■ **What you will do**:
Render every line of the entries below as a row of a Markdown table with the columns "No." and "Line", skipping blank lines. Leave the pictures out of the table.

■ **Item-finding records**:
=-=-=-=-=
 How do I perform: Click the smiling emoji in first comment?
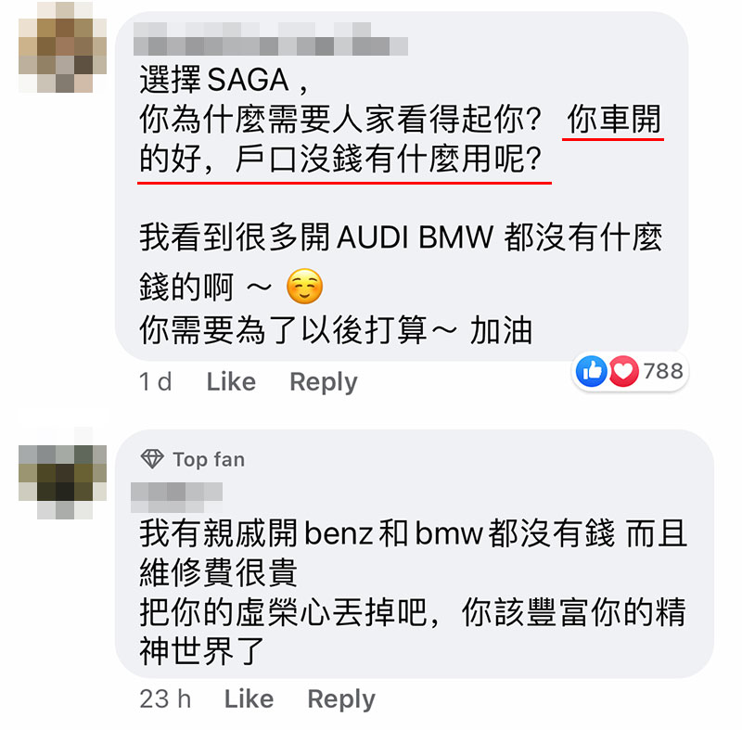coord(305,287)
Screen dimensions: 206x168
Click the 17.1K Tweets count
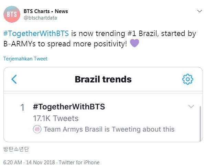56,118
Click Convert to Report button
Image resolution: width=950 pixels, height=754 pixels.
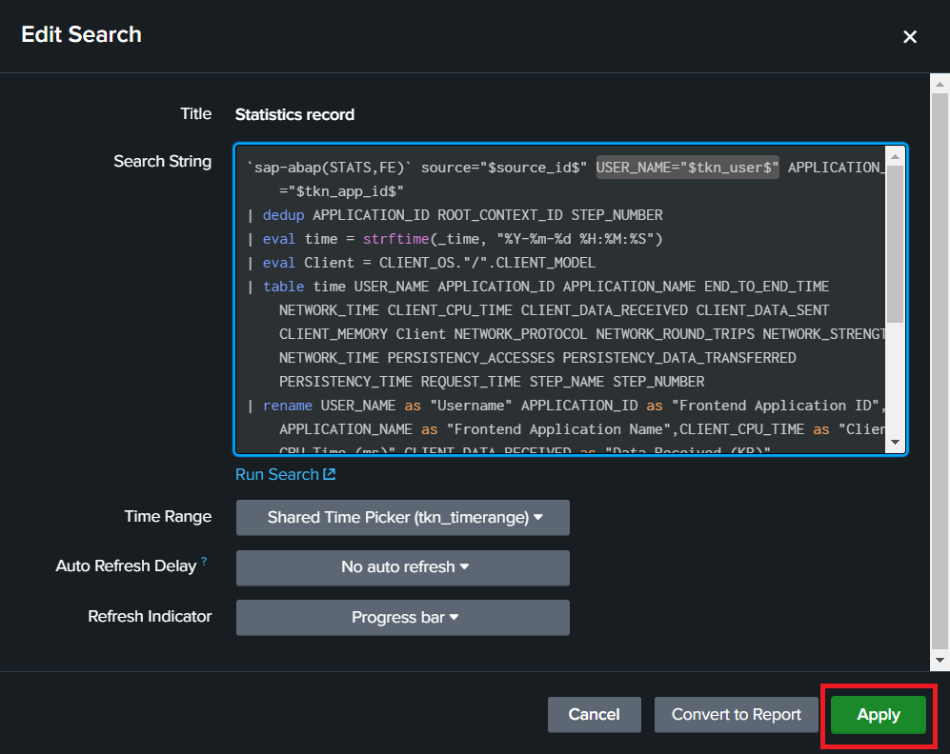736,714
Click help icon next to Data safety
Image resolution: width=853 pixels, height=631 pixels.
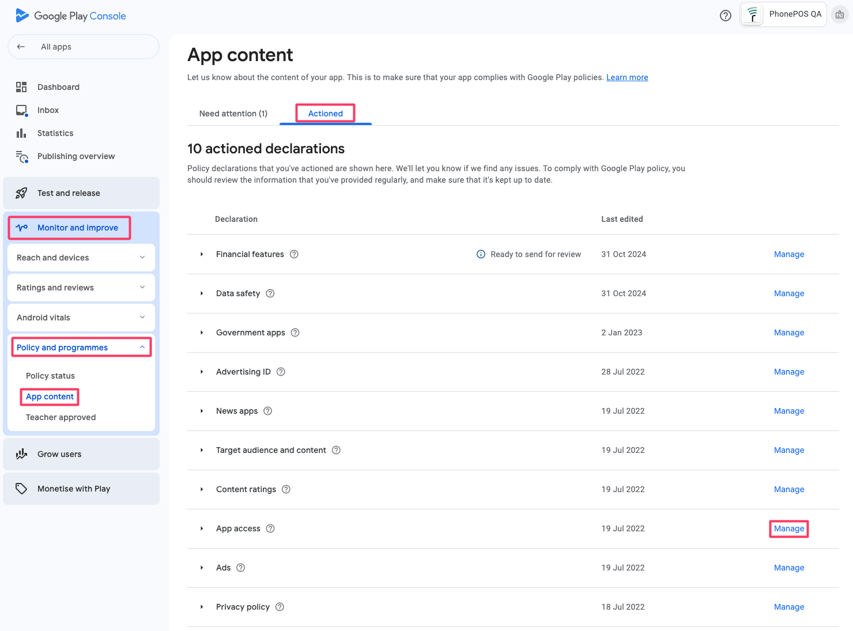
=-=-=-=-=
■ **Output for this task**:
| No. | Line |
|---|---|
| 1 |  How do I perform: Click the smiling emoji in first comment? |
| 2 | coord(305,287) |
| 3 | Screen dimensions: 206x168 |
| 4 | Click the 17.1K Tweets count |
| 5 | 56,118 |
| 6 | Click Convert to Report button |
| 7 | Image resolution: width=950 pixels, height=754 pixels. |
| 8 | 736,714 |
| 9 | Click help icon next to Data safety |
| 10 | Image resolution: width=853 pixels, height=631 pixels. |